First thrust into the comic spotlight with his Creation Nation—a weekly live talk show in which Eichner (with costar Robin Taylor) was the character Billy Willing and interviewed celebs from Cynthia Nixon to Joan Rivers with a no-holds-barred wit—he's since cohosted Bravo's A-List Awards Red Carpet Show and written for Logo's upcoming season of the Big Gay Sketch Show. And this week Eichner, 30, returns to the stage with his first solo show, Billy Eichner: Gay, White and Terrified. We spoke to the Queens native by phone to get a sneak preview.
What inspired the new show?
Two things: me watching a lot of Chris Rock and the whole Prop 8 thing. I looked around and I said, Okay, we have this great President who was more than anything a symbol of the progression of civil rights in our country. And even this great civil rights symbol could not actually come out and give us the word marriage. Even now that we've started to get marriage rights in all these different states, still it's been mum's the word from Obama. As long as he remains silent about it, it's frustrating for people in the gay community who support him.
How does Chris Rock figure in?
I just looked around and I thought, Where is the gay Chris Rock? Where is the gay Richard Pryor? For years there's been this huge presence in the black community in terms of edgy comics who were willing to go out on the line and say what they really feel about race relations, and the gay community has no answer. I'm not comparing myself to Chris Rock, because I think he's like the greatest stand-up that we have, but I think that if there is a gay Chris Rock, there's a decent chance that it's me.
What about gay Hollywood has you in such a tizzy?
For some reason, the thing you can't talk about is gay celebrities. It's the last taboo. I mean, Perez Hilton talks about it, but no one actually stands up onstage. Even Kathy Griffin, who I like and who is, like, the great gay-friendly comic on Bravo, talks about how she has this crush on Anderson Cooper and we're back to Rosie having a crush on Tom Cruise on her talk show! I mean, it's, like, such bullshit, and no one just comes out and says it! [Yelling] I'm sorry, it's like, Hugh Jackman, I know people who you know! And you are gay! You know? He was just on with Oprah, the great irony, talking about how it's okay to be gay, he just happens not to be gay. He's singing about Harvey Milk on the Oscars. I mean, grow up! [Yelling] Why? Like, why is everything up for grabs? You can go onstage and say anything, but you cannot say that actors are gay!
Why do you think?
Because it's completely based on fear—by the publicists, the agents, the managers, the lawyers, the movie studios. Because there's so much money at stake in their minds. And simply because there's never been anyone like Hugh Jackman to come out of the closet and say he's gay and still maintain a career as this romantic leading-man action hero. I mean, it's like going back to Montgomery Clift. It's the same bullshit.

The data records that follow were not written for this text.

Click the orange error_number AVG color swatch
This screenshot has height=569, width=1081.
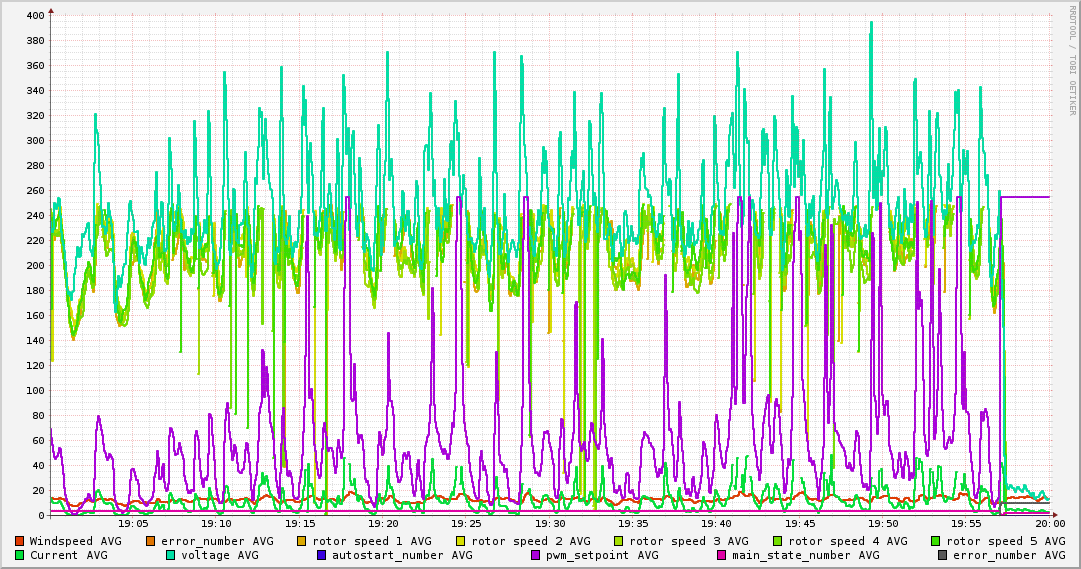pyautogui.click(x=151, y=541)
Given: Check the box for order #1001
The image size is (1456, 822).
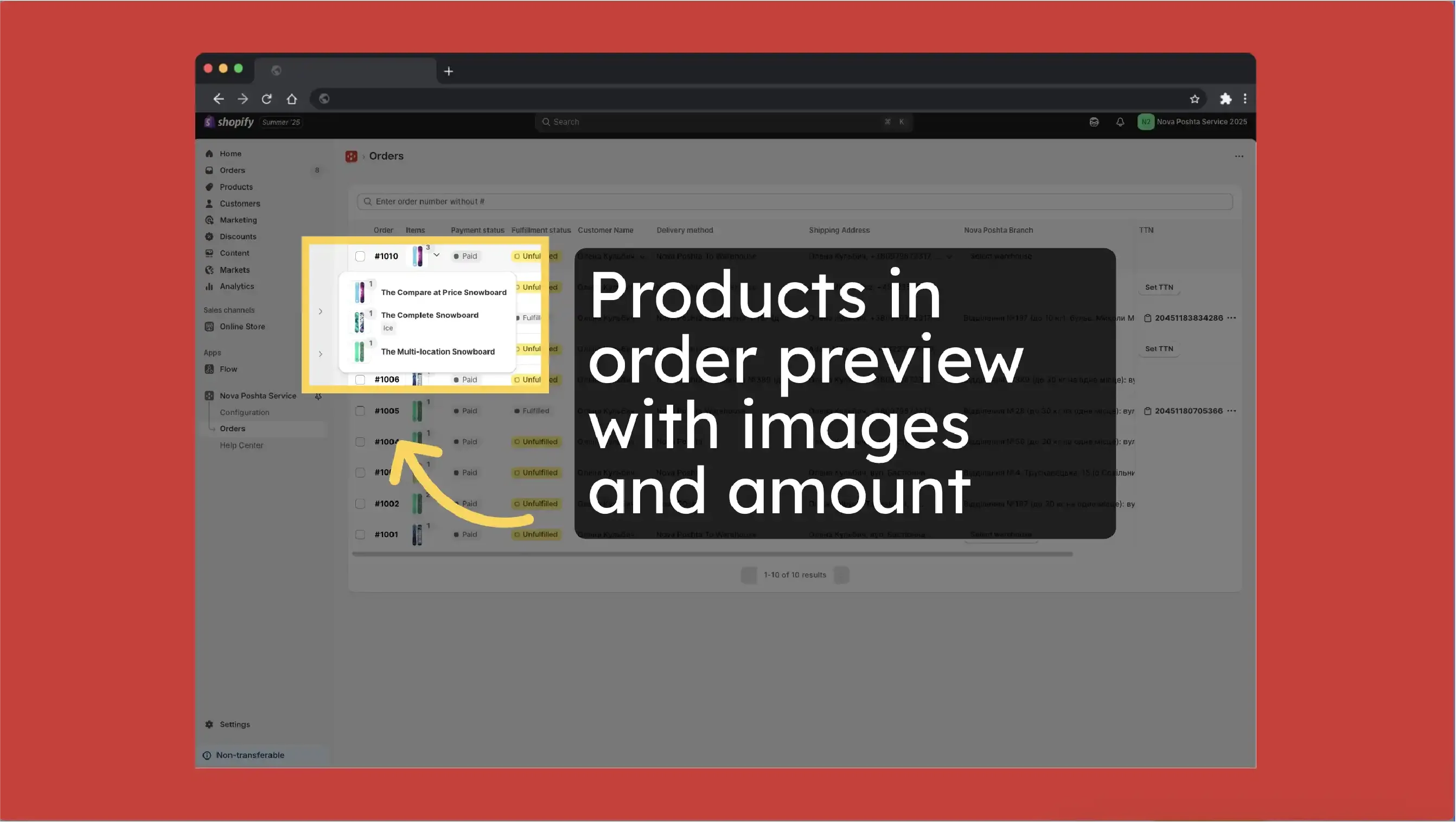Looking at the screenshot, I should [360, 535].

How did you get in trouble with Bravo while hosting the Red Carpet Show?
The cast of 30 Rock came out. It was sort of like the B-list cast—Jack McBrayer and Judah Friedlander and Katrina Bowden—and I, as a big fan of 30 Rock, and also looking to have some cheeky fun on the red carpet, asked Jack McBrayer when is Kenneth, the character that he plays, going to come out of the closet? Like, as a joke, because Kenneth is clearly gay! And Jack McBrayer literally looked at me like I just shot his dog. I was like, What the hell did I do? So I get an e-mail from my friend who works at Bravo in the morning saying, "You have to call me," and I was like, Oh [Laughing], they're going to offer me my own show! And of course they're calling to yell at me. My agents at William Morris were calling me! Jack McBrayer's publicist is freaked out! There were e-mails sent to my agent from Marci Klein, the executive producer of 30 Rock, saying, "How could you do this?" I mean, it went so high up. I was like, What did I do? I asked if a fictional character—who, by the way, is a huge flaming homo—was gay, and this is what happens!
Billy Eichner: Gay, White and Terrified opens Mon 25 at Joe's Pub.